## DIRECTIONS FOR THIS TASK
From the first line to the last, print the data exactly as written.

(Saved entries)
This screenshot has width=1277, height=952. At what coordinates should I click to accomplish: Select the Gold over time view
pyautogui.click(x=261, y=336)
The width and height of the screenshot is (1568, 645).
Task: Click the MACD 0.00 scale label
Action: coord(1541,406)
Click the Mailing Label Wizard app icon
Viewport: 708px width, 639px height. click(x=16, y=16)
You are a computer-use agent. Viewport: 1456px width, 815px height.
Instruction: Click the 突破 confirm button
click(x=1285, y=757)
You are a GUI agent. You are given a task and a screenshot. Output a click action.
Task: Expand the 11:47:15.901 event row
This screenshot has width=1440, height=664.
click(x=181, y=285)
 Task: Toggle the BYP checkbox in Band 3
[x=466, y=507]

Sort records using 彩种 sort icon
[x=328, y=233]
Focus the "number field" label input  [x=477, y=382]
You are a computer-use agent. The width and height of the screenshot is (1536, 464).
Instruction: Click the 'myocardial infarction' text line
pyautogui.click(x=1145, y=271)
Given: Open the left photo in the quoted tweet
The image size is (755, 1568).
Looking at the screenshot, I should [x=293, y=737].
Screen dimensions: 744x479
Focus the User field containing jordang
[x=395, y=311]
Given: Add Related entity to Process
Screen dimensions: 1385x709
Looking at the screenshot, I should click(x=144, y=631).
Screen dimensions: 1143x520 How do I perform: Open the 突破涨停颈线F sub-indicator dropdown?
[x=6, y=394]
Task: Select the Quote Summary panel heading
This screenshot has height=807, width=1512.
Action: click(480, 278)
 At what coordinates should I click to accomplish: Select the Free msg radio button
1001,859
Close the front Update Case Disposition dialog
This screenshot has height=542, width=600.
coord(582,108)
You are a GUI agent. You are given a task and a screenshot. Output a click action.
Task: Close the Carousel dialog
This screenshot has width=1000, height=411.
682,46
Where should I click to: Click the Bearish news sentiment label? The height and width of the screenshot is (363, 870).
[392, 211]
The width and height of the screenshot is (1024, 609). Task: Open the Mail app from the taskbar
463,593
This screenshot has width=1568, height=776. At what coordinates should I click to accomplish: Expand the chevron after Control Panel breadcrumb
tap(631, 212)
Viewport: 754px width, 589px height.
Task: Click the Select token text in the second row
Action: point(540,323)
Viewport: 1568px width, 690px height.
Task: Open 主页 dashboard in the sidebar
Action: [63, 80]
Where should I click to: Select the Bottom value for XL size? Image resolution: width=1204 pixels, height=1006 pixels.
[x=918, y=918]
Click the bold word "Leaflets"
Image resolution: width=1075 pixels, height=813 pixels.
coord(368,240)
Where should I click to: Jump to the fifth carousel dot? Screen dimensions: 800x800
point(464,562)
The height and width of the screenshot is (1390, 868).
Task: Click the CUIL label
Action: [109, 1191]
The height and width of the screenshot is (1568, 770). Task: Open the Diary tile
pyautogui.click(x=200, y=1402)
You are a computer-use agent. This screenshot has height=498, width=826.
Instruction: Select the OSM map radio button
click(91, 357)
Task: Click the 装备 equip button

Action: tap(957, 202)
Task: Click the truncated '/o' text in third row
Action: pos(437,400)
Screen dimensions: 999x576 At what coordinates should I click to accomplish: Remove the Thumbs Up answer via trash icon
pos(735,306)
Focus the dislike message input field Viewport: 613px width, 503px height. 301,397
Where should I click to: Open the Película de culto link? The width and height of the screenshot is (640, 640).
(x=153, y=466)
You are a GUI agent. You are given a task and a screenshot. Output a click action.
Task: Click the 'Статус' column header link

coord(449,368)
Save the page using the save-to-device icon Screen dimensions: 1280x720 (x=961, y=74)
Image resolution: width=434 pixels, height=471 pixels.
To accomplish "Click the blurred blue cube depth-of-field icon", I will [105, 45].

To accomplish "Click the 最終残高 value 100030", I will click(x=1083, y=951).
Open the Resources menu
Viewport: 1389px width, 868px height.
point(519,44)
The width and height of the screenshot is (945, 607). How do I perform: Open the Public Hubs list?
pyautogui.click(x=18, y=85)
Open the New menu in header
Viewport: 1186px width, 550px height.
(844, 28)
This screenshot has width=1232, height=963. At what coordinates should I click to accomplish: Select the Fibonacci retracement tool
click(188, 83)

## ANSWER TO THE EXERCISE
This screenshot has width=1277, height=952. At what coordinates should I click to accomplish: Select the Gold over time view
pyautogui.click(x=261, y=336)
The width and height of the screenshot is (1568, 645).
Task: Click the MACD 0.00 scale label
Action: coord(1541,406)
Click the Mailing Label Wizard app icon
Viewport: 708px width, 639px height. click(x=16, y=16)
You are a computer-use agent. Viewport: 1456px width, 815px height.
Instruction: Click the 突破 confirm button
click(x=1285, y=757)
You are a GUI agent. You are given a task and a screenshot. Output a click action.
Task: Expand the 11:47:15.901 event row
This screenshot has width=1440, height=664.
click(x=181, y=285)
 Task: Toggle the BYP checkbox in Band 3
[x=466, y=507]

Sort records using 彩种 sort icon
[x=328, y=233]
Focus the "number field" label input  [x=477, y=382]
You are a computer-use agent. The width and height of the screenshot is (1536, 464).
Instruction: Click the 'myocardial infarction' text line
pyautogui.click(x=1145, y=271)
Given: Open the left photo in the quoted tweet
The image size is (755, 1568).
Looking at the screenshot, I should [x=293, y=737].
Screen dimensions: 744x479
Focus the User field containing jordang
[x=395, y=311]
Given: Add Related entity to Process
Screen dimensions: 1385x709
Looking at the screenshot, I should click(x=144, y=631).
Screen dimensions: 1143x520 How do I perform: Open the 突破涨停颈线F sub-indicator dropdown?
[x=6, y=394]
Task: Select the Quote Summary panel heading
This screenshot has height=807, width=1512.
Action: click(480, 278)
 At what coordinates should I click to accomplish: Select the Free msg radio button
1001,859
Close the front Update Case Disposition dialog
This screenshot has height=542, width=600.
coord(582,108)
You are a GUI agent. You are given a task and a screenshot. Output a click action.
Task: Close the Carousel dialog
This screenshot has width=1000, height=411.
682,46
Where should I click to: Click the Bearish news sentiment label? The height and width of the screenshot is (363, 870).
[392, 211]
The width and height of the screenshot is (1024, 609). Task: Open the Mail app from the taskbar
463,593
This screenshot has width=1568, height=776. At what coordinates should I click to accomplish: Expand the chevron after Control Panel breadcrumb
tap(631, 212)
Viewport: 754px width, 589px height.
Task: Click the Select token text in the second row
Action: point(540,323)
Viewport: 1568px width, 690px height.
Task: Open 主页 dashboard in the sidebar
Action: [63, 80]
Where should I click to: Select the Bottom value for XL size? Image resolution: width=1204 pixels, height=1006 pixels.
[x=918, y=918]
Click the bold word "Leaflets"
Image resolution: width=1075 pixels, height=813 pixels.
coord(368,240)
Where should I click to: Jump to the fifth carousel dot? Screen dimensions: 800x800
point(464,562)
The height and width of the screenshot is (1390, 868).
Task: Click the CUIL label
Action: [109, 1191]
The height and width of the screenshot is (1568, 770). Task: Open the Diary tile
pyautogui.click(x=200, y=1402)
You are a computer-use agent. This screenshot has height=498, width=826.
Instruction: Select the OSM map radio button
click(91, 357)
Task: Click the 装备 equip button

Action: tap(957, 202)
Task: Click the truncated '/o' text in third row
Action: pos(437,400)
Screen dimensions: 999x576 At what coordinates should I click to accomplish: Remove the Thumbs Up answer via trash icon
pos(735,306)
Focus the dislike message input field Viewport: 613px width, 503px height. 301,397
Where should I click to: Open the Película de culto link? The width and height of the screenshot is (640, 640).
(x=153, y=466)
You are a GUI agent. You are given a task and a screenshot. Output a click action.
Task: Click the 'Статус' column header link

coord(449,368)
Save the page using the save-to-device icon Screen dimensions: 1280x720 (x=961, y=74)
Image resolution: width=434 pixels, height=471 pixels.
To accomplish "Click the blurred blue cube depth-of-field icon", I will [105, 45].

To accomplish "Click the 最終残高 value 100030", I will click(x=1083, y=951).
Open the Resources menu
Viewport: 1389px width, 868px height.
point(519,44)
The width and height of the screenshot is (945, 607). How do I perform: Open the Public Hubs list?
pyautogui.click(x=18, y=85)
Open the New menu in header
Viewport: 1186px width, 550px height.
(844, 28)
This screenshot has width=1232, height=963. At what coordinates should I click to accomplish: Select the Fibonacci retracement tool
click(188, 83)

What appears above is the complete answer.